» REQUEST:
Locate every line in the material below that contains the string "title", and copy each of those lines.

** Opening INFORMATION SUPPLIED block **

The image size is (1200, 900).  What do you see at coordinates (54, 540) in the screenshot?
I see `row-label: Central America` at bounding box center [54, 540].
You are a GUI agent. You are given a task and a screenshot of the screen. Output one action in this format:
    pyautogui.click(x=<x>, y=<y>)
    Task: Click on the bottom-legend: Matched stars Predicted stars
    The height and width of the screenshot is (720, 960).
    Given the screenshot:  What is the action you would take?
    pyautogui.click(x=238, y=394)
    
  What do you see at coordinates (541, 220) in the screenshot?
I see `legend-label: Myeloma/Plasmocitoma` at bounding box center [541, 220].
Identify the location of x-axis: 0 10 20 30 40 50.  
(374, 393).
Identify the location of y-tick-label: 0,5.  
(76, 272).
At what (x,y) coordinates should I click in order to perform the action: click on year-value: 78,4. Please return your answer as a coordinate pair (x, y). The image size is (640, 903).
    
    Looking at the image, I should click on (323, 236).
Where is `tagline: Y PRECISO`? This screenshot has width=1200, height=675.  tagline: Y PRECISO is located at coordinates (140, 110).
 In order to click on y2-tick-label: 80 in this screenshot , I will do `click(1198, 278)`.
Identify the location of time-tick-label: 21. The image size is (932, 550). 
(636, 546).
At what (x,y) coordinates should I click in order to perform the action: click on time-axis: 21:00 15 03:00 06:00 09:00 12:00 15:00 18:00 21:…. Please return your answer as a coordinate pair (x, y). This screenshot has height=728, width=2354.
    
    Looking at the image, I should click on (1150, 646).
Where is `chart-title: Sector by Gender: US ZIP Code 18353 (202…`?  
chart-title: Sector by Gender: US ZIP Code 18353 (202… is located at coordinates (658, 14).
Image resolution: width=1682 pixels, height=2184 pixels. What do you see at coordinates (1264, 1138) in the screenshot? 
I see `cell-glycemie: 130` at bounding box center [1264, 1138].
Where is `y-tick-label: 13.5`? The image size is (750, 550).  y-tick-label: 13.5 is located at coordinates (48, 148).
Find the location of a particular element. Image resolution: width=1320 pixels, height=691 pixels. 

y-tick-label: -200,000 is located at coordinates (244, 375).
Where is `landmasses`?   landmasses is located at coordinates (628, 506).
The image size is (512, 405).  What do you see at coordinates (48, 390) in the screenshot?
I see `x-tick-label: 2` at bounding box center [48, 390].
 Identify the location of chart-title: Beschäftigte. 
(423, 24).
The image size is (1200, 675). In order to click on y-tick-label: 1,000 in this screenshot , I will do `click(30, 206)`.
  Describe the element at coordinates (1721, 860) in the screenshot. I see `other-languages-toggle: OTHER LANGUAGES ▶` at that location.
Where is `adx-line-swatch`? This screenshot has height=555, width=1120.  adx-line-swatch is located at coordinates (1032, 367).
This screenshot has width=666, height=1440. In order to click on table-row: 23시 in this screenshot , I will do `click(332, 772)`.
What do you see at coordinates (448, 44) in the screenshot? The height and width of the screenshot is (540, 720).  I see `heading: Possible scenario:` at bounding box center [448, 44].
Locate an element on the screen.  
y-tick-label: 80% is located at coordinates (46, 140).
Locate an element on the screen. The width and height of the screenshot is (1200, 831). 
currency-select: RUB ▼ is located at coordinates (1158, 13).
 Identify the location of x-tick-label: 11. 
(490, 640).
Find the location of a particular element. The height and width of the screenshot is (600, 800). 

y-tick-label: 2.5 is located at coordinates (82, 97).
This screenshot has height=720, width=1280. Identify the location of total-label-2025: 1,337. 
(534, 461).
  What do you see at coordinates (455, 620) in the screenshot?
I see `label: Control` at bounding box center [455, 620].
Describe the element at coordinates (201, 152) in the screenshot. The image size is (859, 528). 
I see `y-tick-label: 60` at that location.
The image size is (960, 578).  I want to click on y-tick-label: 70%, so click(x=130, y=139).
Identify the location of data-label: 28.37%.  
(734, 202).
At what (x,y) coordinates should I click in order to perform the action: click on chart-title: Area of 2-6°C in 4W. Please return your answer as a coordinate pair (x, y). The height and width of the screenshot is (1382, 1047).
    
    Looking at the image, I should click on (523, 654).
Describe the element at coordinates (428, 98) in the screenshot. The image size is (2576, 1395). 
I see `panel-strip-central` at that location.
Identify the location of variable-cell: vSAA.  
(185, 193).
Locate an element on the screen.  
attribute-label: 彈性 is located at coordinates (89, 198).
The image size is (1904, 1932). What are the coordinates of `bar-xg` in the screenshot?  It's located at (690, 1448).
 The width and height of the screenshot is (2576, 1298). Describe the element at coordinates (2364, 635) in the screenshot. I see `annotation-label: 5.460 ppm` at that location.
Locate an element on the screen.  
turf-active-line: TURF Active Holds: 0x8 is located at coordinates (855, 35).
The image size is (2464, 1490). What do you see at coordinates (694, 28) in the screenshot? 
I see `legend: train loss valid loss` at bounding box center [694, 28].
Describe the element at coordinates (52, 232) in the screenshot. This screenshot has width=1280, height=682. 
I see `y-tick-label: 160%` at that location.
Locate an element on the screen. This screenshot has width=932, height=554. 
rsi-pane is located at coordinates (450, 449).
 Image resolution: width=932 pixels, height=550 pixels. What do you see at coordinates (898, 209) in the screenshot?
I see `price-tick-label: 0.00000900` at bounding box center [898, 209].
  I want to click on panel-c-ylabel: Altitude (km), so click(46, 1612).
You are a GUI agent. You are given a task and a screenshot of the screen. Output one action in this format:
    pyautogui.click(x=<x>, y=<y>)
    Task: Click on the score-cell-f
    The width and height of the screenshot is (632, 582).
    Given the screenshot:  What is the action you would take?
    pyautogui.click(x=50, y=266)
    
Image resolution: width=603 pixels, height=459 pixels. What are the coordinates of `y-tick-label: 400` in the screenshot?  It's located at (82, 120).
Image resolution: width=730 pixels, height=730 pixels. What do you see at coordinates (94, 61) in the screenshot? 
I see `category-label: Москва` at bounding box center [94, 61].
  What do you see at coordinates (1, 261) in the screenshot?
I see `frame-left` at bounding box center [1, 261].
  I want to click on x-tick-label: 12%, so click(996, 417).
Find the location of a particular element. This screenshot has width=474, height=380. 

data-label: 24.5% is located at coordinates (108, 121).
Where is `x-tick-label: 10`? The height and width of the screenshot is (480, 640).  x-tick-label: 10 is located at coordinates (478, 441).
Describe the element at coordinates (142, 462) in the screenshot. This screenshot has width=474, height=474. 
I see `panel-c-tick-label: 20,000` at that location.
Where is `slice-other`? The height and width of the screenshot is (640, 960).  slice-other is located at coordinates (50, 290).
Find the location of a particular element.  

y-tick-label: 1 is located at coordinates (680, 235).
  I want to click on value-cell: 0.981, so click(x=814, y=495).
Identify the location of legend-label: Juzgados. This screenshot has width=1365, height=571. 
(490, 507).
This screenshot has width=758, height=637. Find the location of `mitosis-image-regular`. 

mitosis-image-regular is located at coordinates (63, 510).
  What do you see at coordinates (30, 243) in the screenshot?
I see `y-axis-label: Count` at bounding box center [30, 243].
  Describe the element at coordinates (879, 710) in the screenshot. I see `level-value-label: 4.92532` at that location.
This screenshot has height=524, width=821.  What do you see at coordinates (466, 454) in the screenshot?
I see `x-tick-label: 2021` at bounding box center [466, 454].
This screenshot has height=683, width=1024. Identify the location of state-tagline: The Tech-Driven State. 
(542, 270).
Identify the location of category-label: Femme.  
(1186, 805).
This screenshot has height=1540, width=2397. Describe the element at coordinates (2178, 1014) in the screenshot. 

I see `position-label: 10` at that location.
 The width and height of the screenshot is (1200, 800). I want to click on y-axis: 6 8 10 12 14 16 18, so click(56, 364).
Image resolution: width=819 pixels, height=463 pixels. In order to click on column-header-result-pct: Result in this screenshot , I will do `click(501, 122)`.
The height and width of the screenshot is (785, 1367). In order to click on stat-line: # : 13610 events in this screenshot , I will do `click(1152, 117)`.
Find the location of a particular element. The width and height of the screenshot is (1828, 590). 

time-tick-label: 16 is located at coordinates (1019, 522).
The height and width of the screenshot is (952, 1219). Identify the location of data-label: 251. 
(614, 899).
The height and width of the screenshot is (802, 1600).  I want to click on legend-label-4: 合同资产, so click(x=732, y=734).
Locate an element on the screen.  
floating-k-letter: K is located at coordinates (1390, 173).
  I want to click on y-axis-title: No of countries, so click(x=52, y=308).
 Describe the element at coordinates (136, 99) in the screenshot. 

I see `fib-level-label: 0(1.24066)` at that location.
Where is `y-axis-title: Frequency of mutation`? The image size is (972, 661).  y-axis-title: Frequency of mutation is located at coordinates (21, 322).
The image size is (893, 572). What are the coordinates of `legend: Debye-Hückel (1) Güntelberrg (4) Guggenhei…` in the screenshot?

** Closing INFORMATION SUPPLIED block **

» ANSWER BOX:
Where is `chart-title: Sector by Gender: US ZIP Code 18353 (202…`?  
chart-title: Sector by Gender: US ZIP Code 18353 (202… is located at coordinates (658, 14).
 Identify the location of chart-title: Beschäftigte. 
At what (x,y) coordinates should I click in order to perform the action: click on chart-title: Area of 2-6°C in 4W. Please return your answer as a coordinate pair (x, y). The height and width of the screenshot is (1382, 1047).
  I want to click on y-axis-title: No of countries, so click(x=52, y=308).
Where is `y-axis-title: Frequency of mutation`? The image size is (972, 661).  y-axis-title: Frequency of mutation is located at coordinates (21, 322).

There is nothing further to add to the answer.